PAGE EXTRACT:

.....

Speaker 4 You can offer support, but you can't solve it. You can be patient, but you can't take away their pain.
Speaker 4 You can be helpful,
Speaker 4 but you can't fix.
Speaker 4 The number one reason most of us want to fix other people's problems is to make ourselves feel better.
Speaker 4
It's the harsh truth, but we all know it's real. I feel that way as well.
I spent years trying to solve and fix people's problems. I cared for them.
I loved them. I didn't want them to feel pain.
Speaker 4 What did I actually do? I stole their
Speaker 4
ability to solve their own problems. I took away their independence and strength to deal with what they were going through.
I thought it was either or.
Speaker 4 Either I'm on the sidelines or I'm fully deep in there trying to save them. Not realizing that it required a bit from them.
Speaker 4
It required them to find themselves. Now, this doesn't mean I need to hide from them.
It didn't mean I need to distance myself from them.
Speaker 4 It means I need to understand the difference between support and solution.
Speaker 4 We need to understand the difference between focusing your energy and trying to fix.

.....

PROVIDED MATERIAL:
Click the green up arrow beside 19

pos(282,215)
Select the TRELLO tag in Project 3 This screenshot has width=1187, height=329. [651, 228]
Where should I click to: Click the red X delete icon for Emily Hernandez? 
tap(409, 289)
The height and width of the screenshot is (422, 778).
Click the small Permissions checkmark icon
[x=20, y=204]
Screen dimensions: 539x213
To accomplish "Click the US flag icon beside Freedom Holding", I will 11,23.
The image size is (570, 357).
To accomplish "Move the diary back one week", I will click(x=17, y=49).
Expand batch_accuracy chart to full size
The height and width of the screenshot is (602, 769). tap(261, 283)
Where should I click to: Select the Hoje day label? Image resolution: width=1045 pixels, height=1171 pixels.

.....

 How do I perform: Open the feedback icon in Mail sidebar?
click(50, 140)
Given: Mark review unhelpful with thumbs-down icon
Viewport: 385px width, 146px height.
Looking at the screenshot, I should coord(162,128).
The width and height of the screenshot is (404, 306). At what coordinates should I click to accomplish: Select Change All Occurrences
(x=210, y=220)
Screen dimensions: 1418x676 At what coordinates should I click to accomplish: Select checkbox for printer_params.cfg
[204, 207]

.....

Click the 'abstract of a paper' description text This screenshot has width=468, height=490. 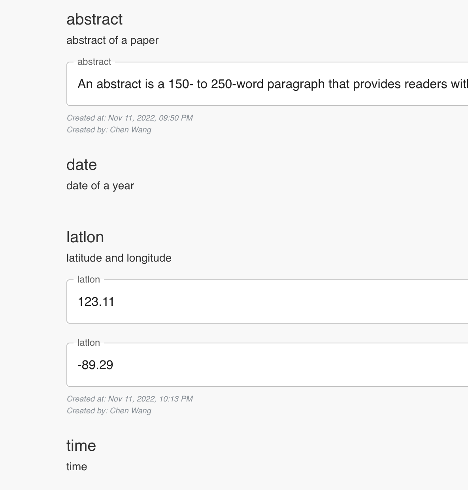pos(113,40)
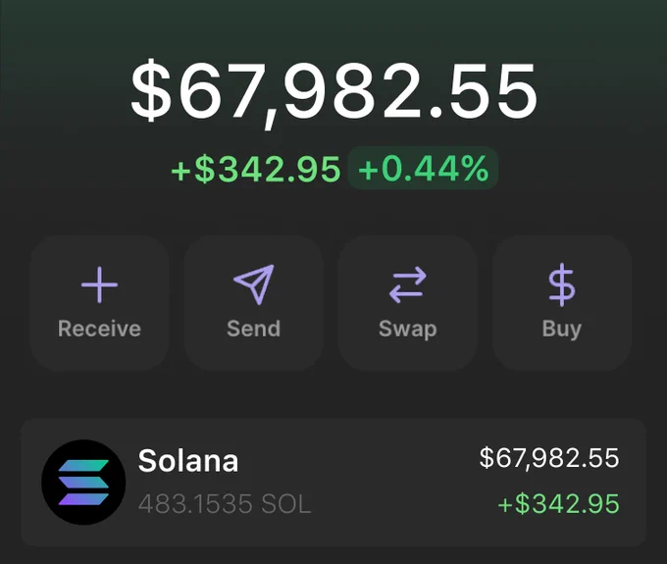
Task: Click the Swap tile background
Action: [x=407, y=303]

.....

EXERCISE DIRECTIONS: Reproduce word for word the stretch of the transcript on supporting versus fixing from "I spent years" through "were going through.".

SOLUTION:
I spent years trying to solve and fix people's problems. I cared for them.
I loved them. I didn't want them to feel pain.
Speaker 4 What did I actually do? I stole their
Speaker 4
ability to solve their own problems. I took away their independence and strength to deal with what they were going through.